> What to do: Can you reproduce the part of the rows that opens with the line containing "Viewport: 1224px width, 376px" and runs through the end of the rows, both ends included and with the pictures left out?

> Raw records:
--- --- ---
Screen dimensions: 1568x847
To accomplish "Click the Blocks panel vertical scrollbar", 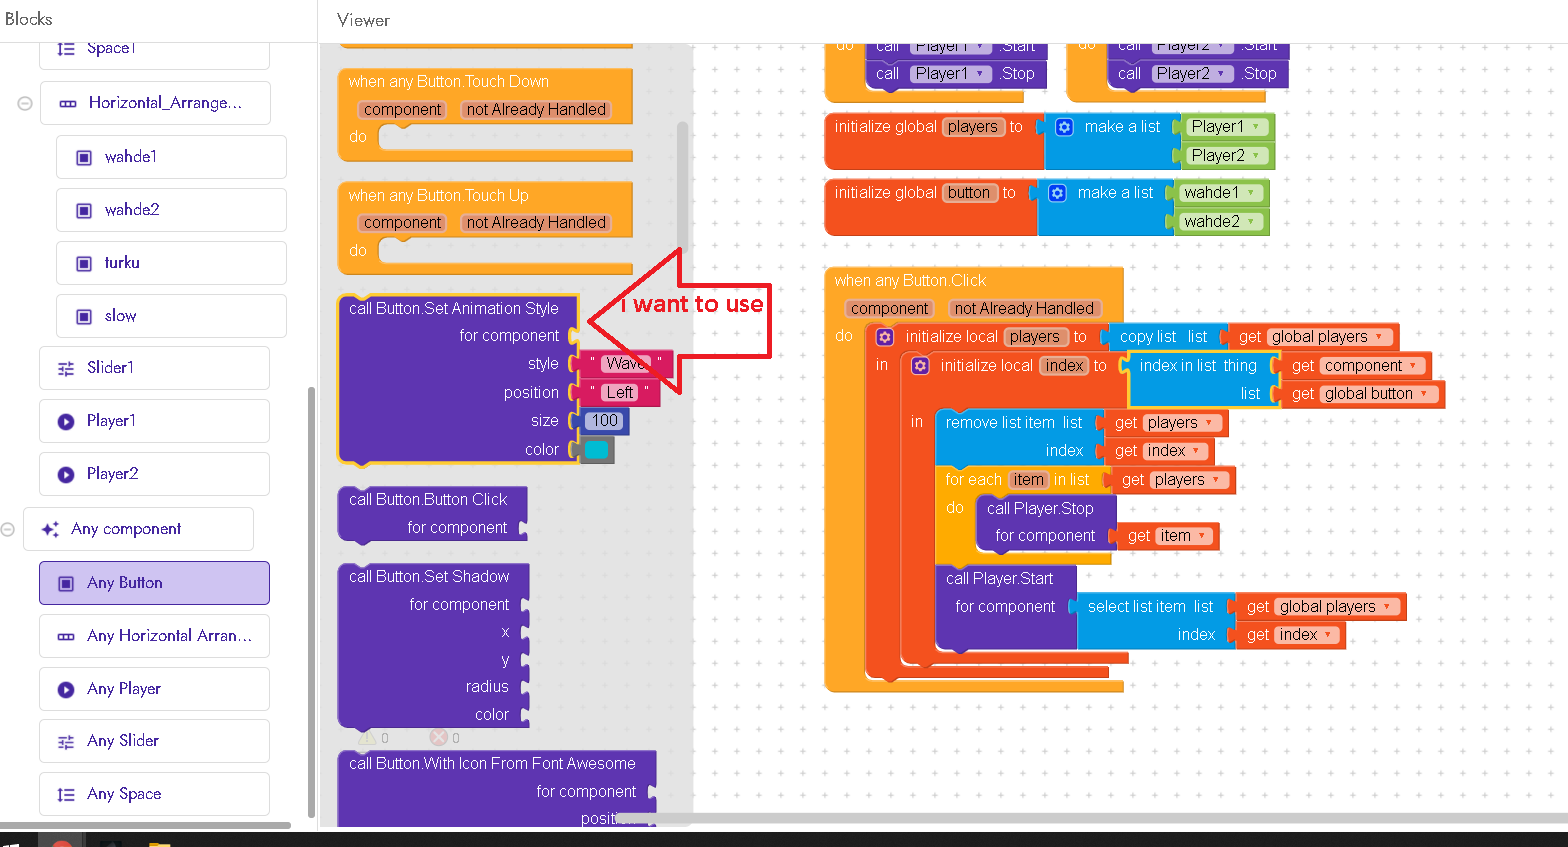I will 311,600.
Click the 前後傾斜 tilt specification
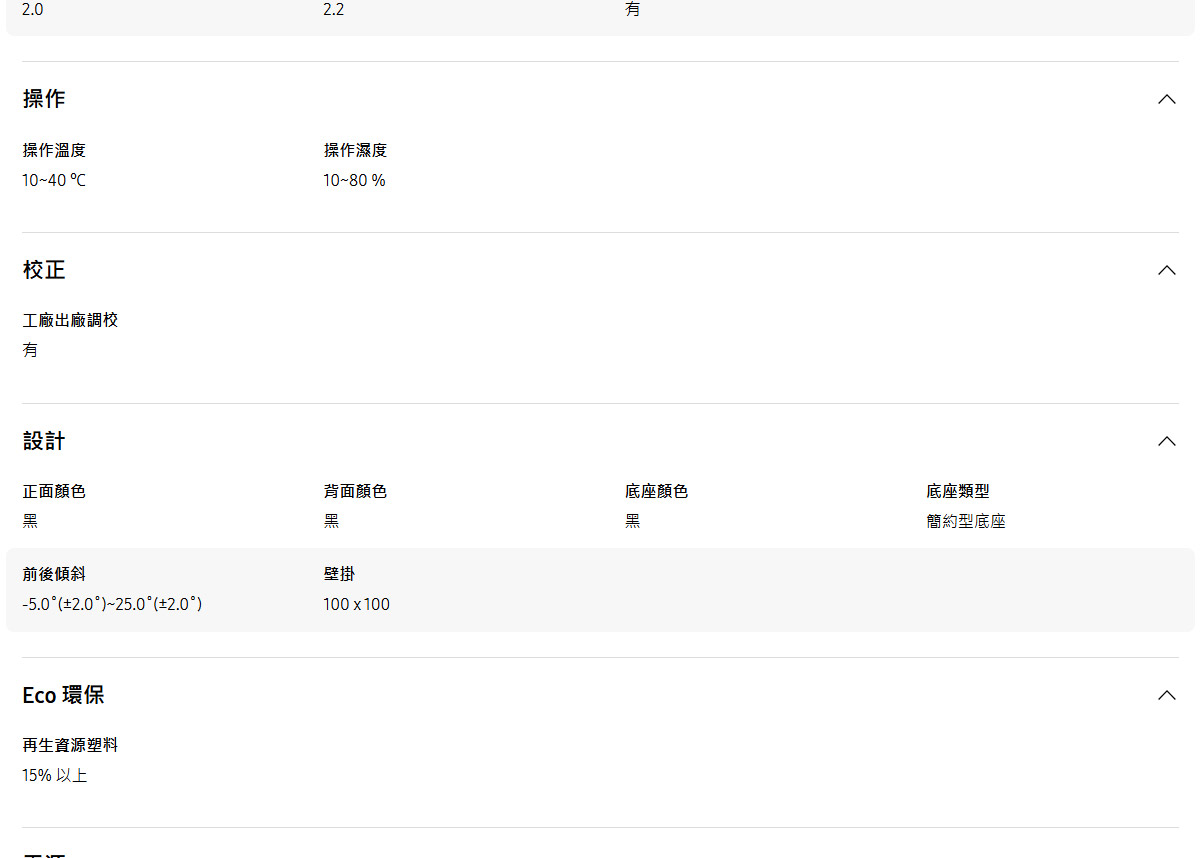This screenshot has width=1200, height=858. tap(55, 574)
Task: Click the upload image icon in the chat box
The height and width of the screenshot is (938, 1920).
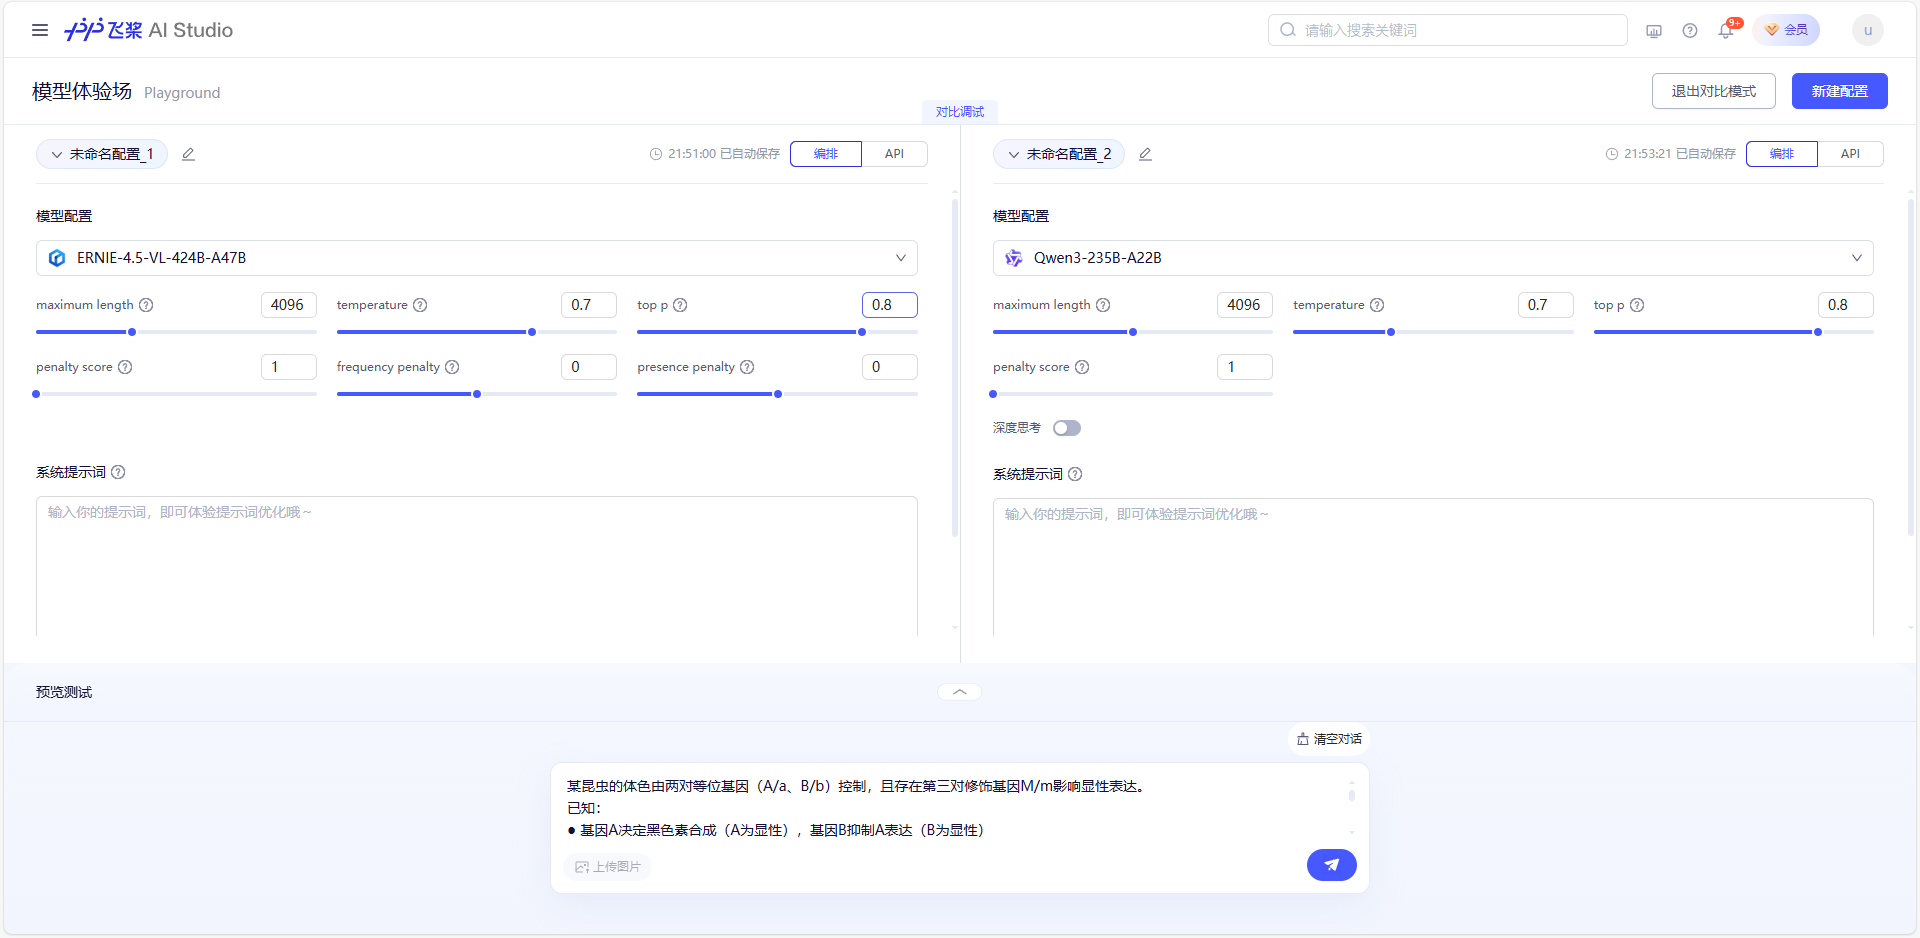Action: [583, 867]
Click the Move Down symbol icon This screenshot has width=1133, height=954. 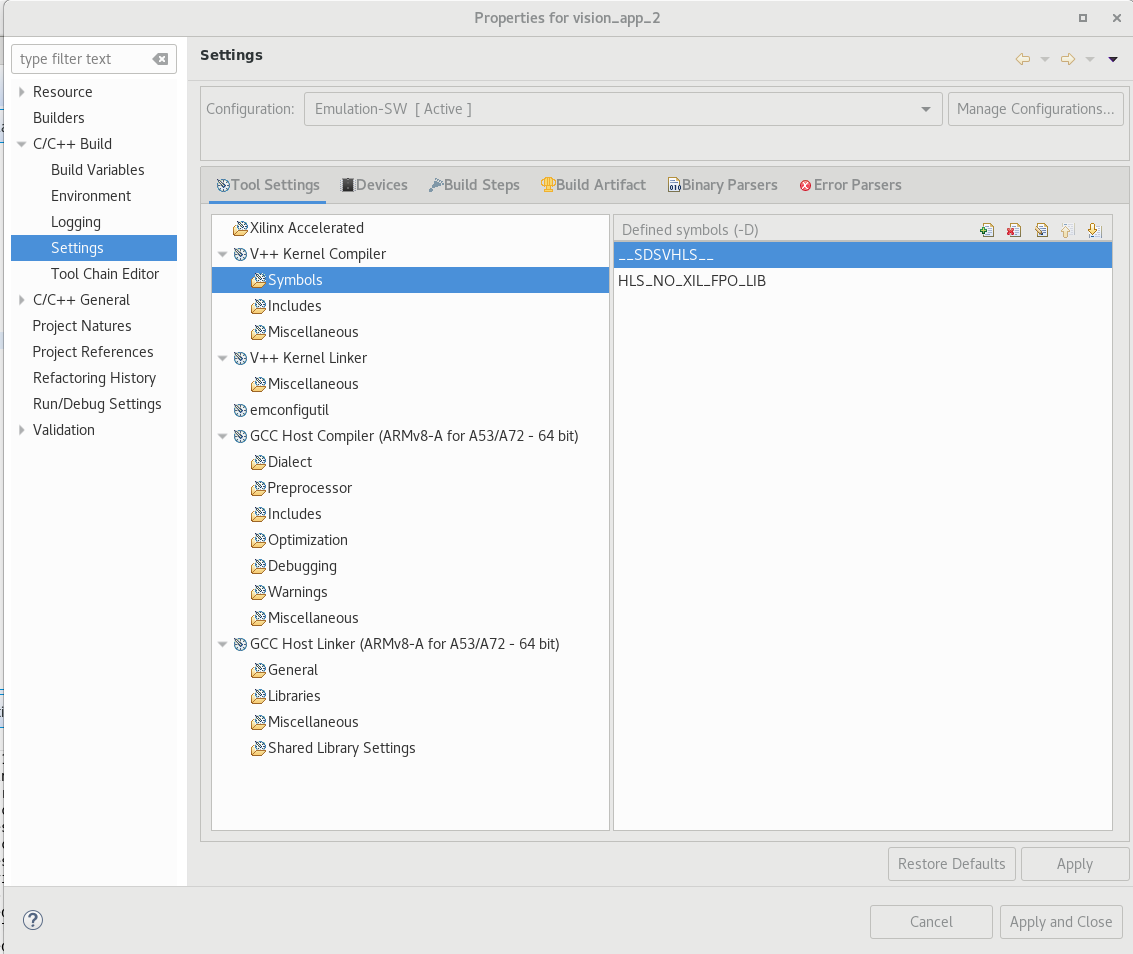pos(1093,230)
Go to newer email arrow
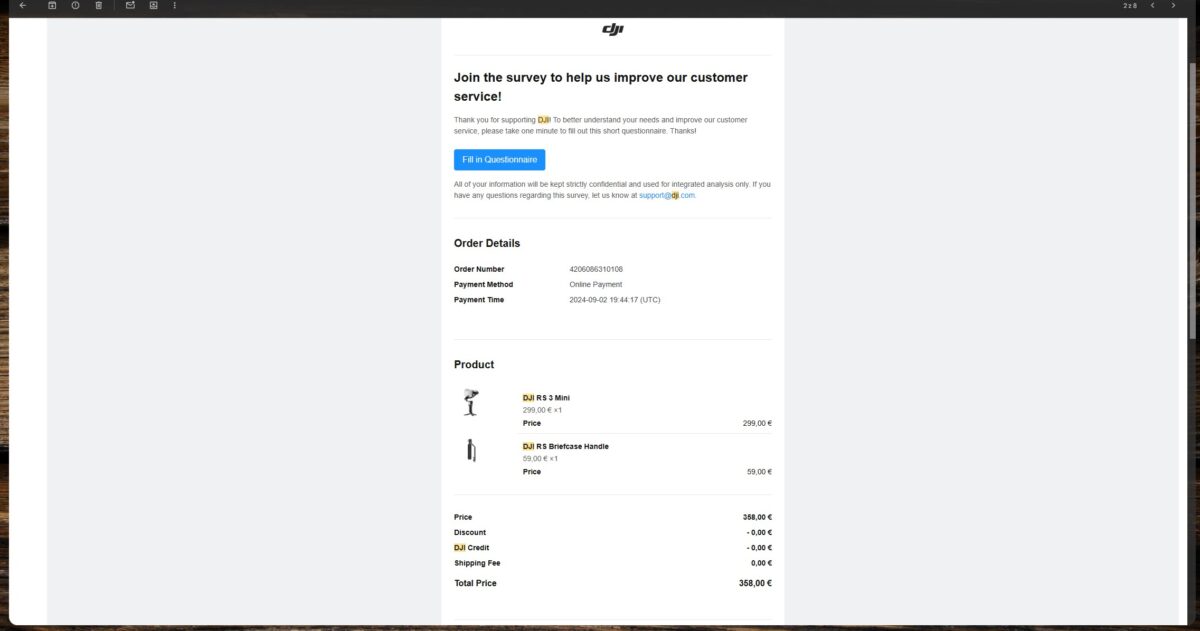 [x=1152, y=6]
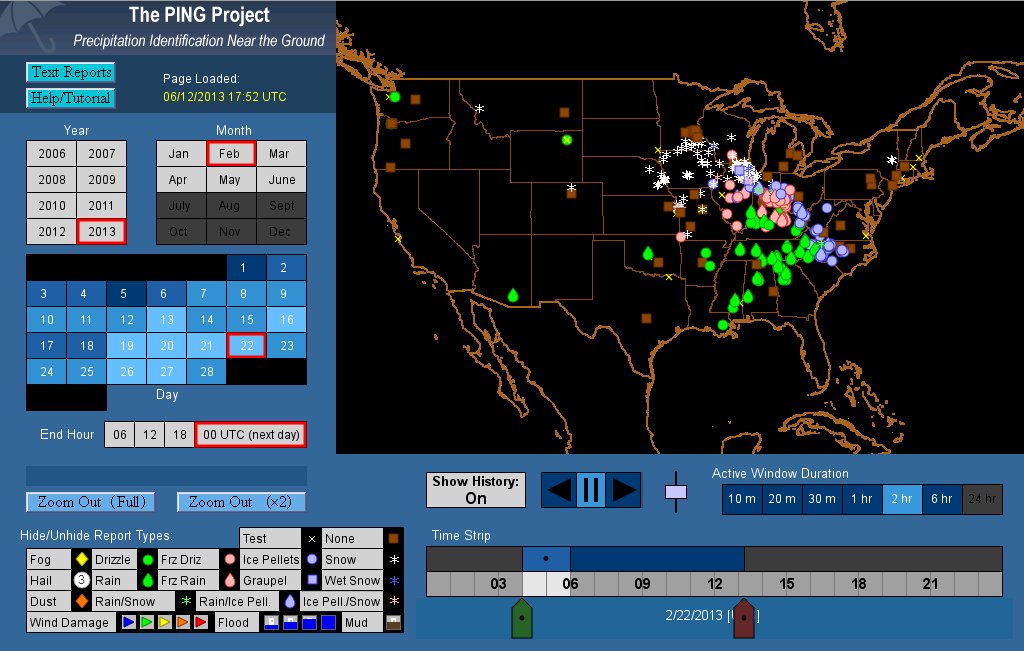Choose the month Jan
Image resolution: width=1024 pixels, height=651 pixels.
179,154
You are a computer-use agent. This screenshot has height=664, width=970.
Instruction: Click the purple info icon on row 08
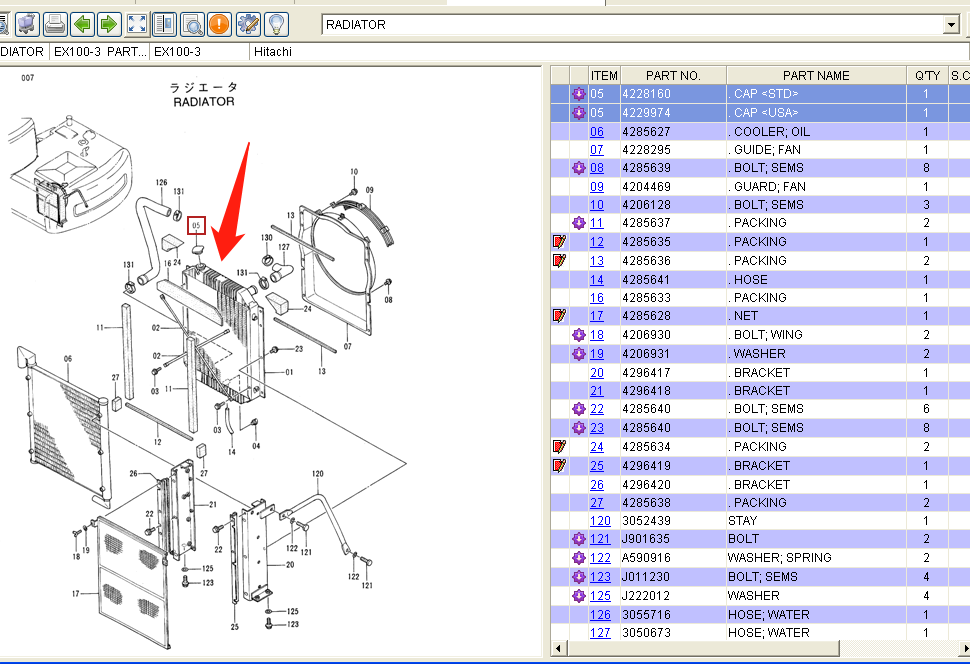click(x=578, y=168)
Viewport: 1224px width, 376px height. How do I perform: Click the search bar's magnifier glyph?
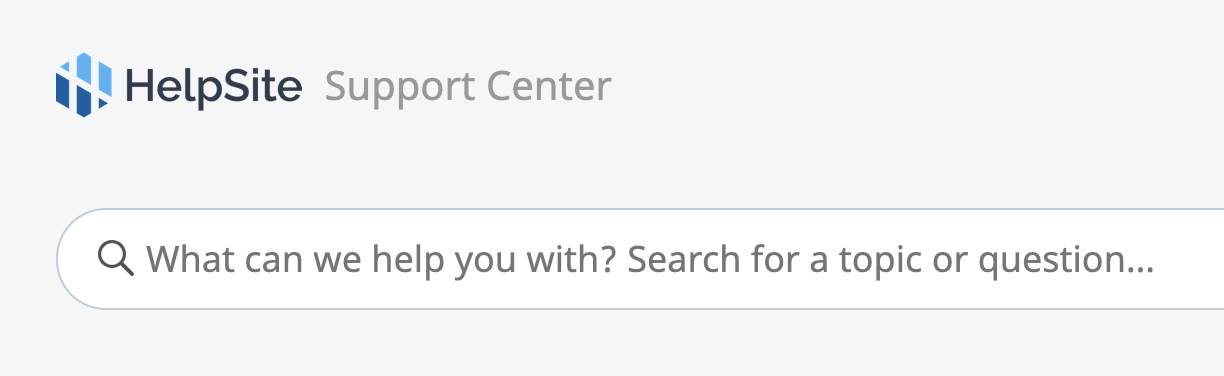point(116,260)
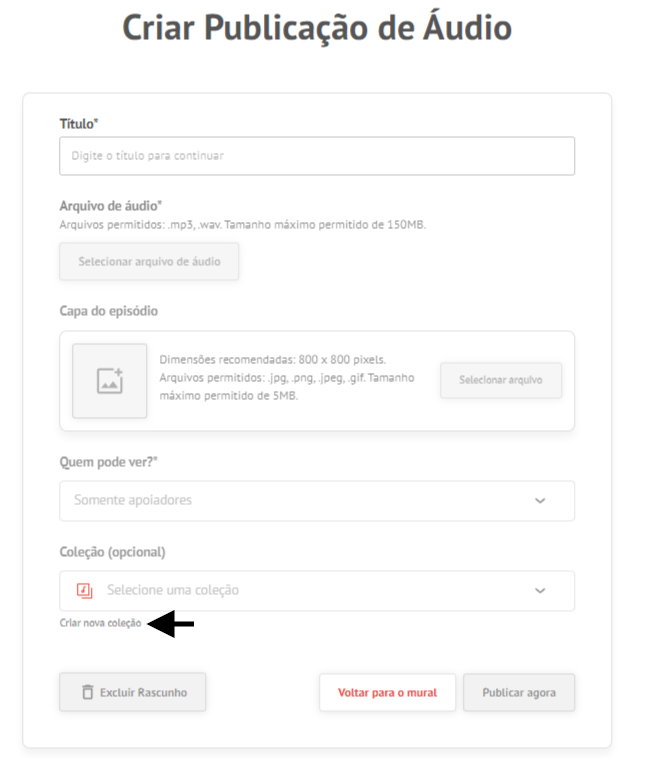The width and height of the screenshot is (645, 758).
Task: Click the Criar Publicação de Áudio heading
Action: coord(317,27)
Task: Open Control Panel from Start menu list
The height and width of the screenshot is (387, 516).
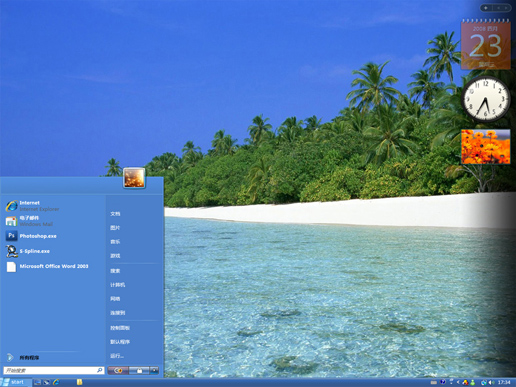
--- --- ---
> Result:
Viewport: 1224px width, 376px height. How do I perform: Click the search bar's magnifier glyph?
point(116,260)
The width and height of the screenshot is (645, 758).
Task: Click the Criar Publicação de Áudio heading
Action: coord(317,27)
Task: Open Control Panel from Start menu list
The height and width of the screenshot is (387, 516).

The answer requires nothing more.